El secretario general de la ONU, António Guterres, ofreció una emotiva disculpa a mujeres desplazadas por la violencia de las pandillas en Haití y reconoció que la comunidad internacional no ha hecho lo suficiente para aliviar la grave crisis humanitaria que atraviesa el país.
Durante una visita realizada este martes a Puerto Príncipe, Guterres se reunió con varias mujeres refugiadas en una antigua escuela convertida en centro de acogida, donde actualmente residen más de 1,250 personas desplazadas por la inseguridad. El lugar, conocido como “Colombie”, alberga a familias que han tenido que abandonar sus hogares debido al avance de los grupos armados que controlan amplias zonas de la capital haitiana.
Sentado junto a las afectadas, el máximo representante de las Naciones Unidas escuchó relatos sobre las difíciles condiciones de vida que enfrentan desde hace casi dos años. En un gesto poco habitual, pidió perdón por la incapacidad de la comunidad internacional para responder con mayor eficacia a la emergencia que vive el pueblo haitiano.
“Pido perdón por no haber logrado movilizar al mundo para ayudar a Haití como merece”, expresó Guterres, visiblemente conmovido por los testimonios de las mujeres desplazadas.
La visita ocurre en un momento crítico para Haití, donde la violencia de las pandillas continúa provocando desplazamientos masivos, afectando especialmente a mujeres y niños. Organismos internacionales han advertido que la crisis humanitaria sigue agravándose debido a la inseguridad, la escasez de alimentos, el colapso de servicios básicos y las limitaciones para la distribución de ayuda.

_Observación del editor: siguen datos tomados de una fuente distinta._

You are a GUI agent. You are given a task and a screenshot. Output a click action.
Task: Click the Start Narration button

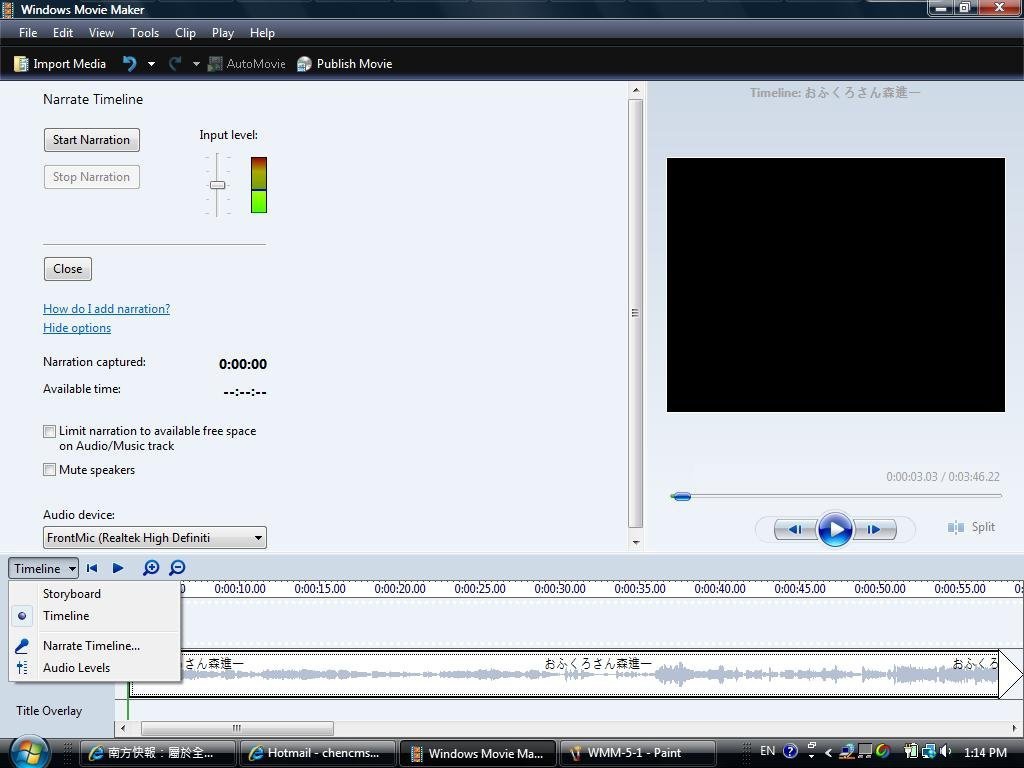pos(91,140)
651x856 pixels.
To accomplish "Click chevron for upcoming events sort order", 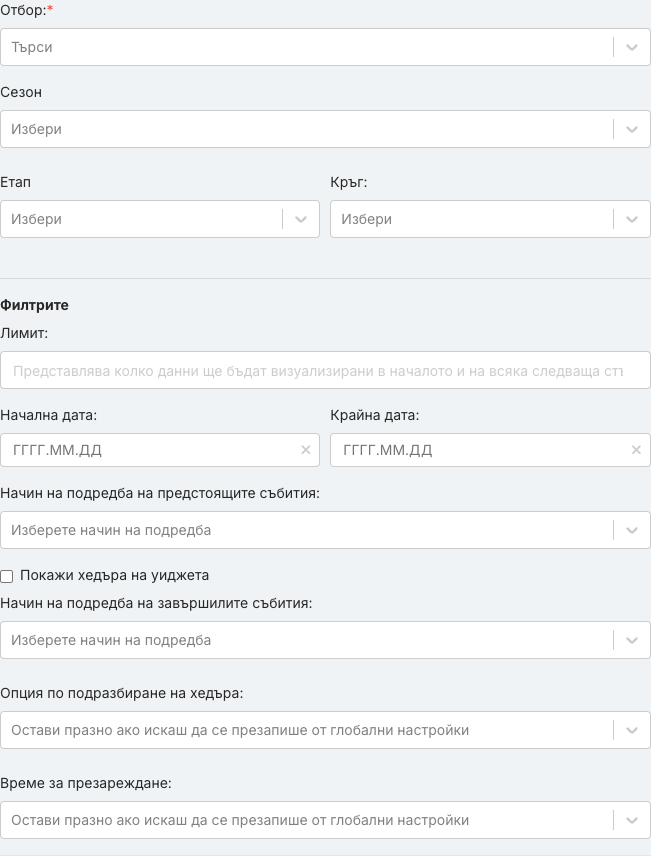I will pos(632,530).
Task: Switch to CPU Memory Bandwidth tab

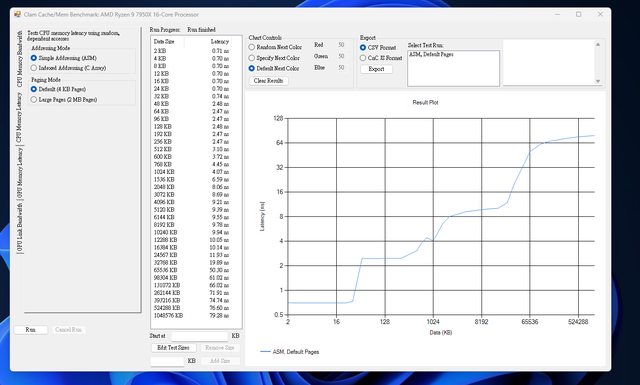Action: point(19,59)
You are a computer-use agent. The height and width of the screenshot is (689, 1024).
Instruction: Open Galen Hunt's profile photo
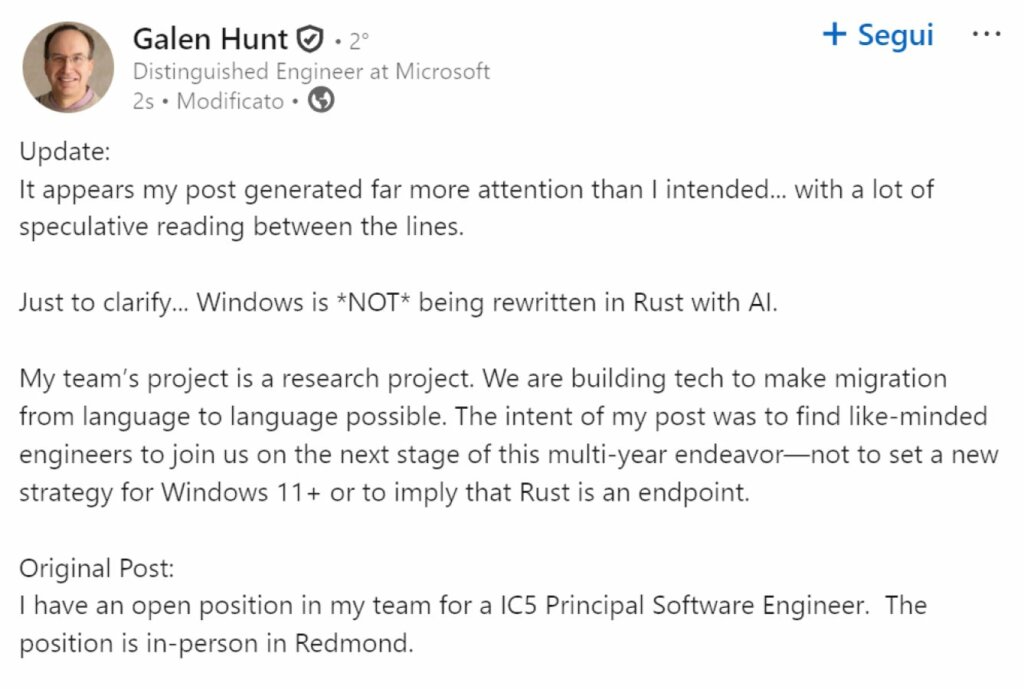(68, 67)
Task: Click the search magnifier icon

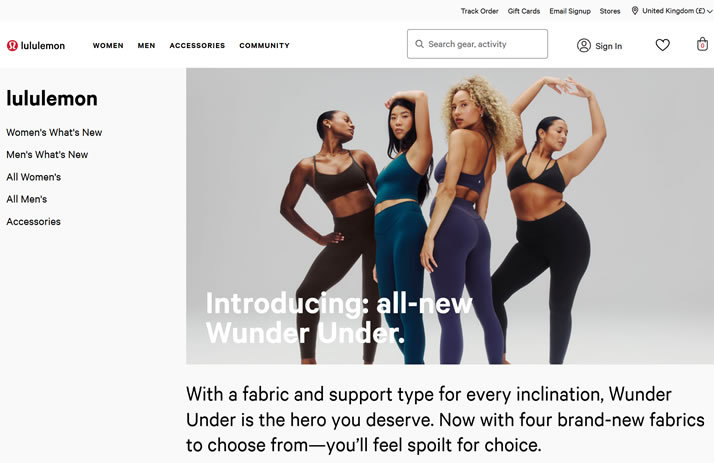Action: point(419,44)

Guterres reiteró el compromiso de la ONU de continuar respaldando los esfuerzos para restablecer la seguridad y mejorar las condiciones de vida de la población haitiana, al tiempo que instó a la comunidad internacional a incrementar su apoyo financiero y logístico para enfrentar una de las crisis más complejas del hemisferio. La visita del secretario general busca llamar nuevamente la atención mundial sobre la situación de Haití y promover una respuesta más contundente ante el sufrimiento de miles de familias desplazadas.